"""

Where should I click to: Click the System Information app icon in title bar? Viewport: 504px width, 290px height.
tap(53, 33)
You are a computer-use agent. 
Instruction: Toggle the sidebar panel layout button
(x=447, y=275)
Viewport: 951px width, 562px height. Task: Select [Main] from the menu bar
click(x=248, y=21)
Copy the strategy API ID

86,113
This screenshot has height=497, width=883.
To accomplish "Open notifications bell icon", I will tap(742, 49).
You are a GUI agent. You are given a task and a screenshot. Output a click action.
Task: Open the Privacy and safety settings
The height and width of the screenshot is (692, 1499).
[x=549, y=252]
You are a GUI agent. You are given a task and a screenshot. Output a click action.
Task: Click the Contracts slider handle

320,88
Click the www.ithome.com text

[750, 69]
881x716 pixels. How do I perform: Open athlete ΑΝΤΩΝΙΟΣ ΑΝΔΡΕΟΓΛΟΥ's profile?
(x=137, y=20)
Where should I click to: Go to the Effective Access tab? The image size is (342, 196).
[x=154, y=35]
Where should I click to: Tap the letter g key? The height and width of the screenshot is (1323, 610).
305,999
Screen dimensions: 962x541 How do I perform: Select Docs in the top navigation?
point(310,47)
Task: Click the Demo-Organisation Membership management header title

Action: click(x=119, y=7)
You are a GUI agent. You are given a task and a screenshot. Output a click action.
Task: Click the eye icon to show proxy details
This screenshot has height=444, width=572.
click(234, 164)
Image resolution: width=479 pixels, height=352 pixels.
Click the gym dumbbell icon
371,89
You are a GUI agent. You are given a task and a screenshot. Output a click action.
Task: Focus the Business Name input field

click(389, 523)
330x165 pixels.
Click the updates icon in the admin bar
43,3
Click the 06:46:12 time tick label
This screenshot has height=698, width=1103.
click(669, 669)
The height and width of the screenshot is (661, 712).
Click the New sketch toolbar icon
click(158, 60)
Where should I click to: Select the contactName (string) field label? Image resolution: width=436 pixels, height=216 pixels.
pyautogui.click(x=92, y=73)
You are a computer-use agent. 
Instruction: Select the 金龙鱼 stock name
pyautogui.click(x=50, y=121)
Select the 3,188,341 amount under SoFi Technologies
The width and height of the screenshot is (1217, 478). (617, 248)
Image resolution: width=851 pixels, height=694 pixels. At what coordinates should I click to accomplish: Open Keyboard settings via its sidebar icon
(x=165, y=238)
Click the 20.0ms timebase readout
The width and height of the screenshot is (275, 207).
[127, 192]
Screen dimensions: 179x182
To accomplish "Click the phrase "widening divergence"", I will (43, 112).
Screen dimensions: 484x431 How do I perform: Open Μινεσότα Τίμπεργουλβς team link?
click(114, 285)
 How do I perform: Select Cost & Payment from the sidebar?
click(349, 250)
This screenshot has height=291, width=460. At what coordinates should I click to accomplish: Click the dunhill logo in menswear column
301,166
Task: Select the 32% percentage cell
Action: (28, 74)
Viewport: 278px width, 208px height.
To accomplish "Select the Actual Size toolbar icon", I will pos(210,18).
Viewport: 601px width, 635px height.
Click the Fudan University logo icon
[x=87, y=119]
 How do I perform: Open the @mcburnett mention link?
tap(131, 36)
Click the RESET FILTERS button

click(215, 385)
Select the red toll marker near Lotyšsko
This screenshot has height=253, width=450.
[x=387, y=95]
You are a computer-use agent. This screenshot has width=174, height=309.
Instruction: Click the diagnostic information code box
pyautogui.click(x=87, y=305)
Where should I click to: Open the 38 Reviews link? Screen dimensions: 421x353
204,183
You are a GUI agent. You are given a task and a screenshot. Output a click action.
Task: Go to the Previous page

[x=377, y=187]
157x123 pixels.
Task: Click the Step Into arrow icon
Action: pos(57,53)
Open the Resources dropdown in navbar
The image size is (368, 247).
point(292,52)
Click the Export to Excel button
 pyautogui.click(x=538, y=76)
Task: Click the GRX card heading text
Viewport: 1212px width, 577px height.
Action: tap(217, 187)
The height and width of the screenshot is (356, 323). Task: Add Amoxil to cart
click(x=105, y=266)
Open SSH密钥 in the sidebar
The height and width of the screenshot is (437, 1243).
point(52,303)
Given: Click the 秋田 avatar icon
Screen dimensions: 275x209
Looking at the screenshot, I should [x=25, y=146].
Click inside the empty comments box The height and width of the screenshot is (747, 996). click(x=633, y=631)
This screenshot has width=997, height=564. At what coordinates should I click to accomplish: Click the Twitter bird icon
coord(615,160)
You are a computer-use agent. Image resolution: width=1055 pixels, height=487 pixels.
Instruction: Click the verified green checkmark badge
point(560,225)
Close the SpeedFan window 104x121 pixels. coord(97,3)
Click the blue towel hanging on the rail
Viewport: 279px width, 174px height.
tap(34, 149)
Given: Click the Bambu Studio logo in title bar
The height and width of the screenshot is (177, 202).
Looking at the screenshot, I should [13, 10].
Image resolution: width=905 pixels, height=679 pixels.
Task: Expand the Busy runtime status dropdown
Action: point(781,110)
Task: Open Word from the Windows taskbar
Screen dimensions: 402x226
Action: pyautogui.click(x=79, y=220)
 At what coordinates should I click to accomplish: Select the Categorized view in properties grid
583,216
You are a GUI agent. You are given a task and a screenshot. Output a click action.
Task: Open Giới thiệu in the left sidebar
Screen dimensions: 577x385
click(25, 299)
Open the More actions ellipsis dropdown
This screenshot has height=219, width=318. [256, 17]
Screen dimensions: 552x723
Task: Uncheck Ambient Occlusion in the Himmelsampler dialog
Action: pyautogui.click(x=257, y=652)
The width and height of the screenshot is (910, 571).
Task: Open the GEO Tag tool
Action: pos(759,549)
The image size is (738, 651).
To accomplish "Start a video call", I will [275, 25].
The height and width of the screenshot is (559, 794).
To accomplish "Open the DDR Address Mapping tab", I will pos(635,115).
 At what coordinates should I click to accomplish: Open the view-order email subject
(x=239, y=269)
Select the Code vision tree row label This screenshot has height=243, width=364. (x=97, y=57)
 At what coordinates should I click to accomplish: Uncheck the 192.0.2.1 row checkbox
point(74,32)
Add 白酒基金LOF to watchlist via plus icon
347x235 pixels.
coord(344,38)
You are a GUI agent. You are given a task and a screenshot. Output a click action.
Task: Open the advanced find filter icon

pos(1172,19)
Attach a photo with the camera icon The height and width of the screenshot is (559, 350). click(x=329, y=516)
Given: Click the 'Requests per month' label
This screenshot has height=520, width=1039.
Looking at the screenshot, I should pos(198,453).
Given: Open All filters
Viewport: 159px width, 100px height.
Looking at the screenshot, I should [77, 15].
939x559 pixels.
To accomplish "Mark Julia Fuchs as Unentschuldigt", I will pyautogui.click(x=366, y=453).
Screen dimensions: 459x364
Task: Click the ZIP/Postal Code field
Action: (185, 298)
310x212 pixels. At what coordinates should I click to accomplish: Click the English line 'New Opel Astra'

"""

Requirement:
Among the records above, find the lines where the word "computer" appears and copy them.

Response box:
You are a computer-use agent. 
You are a computer-use agent. 
You are a computer-use agent. This screenshot has width=174, height=309.
You are a computer-use agent. Image resolution: width=1055 pixels, height=487 pixels.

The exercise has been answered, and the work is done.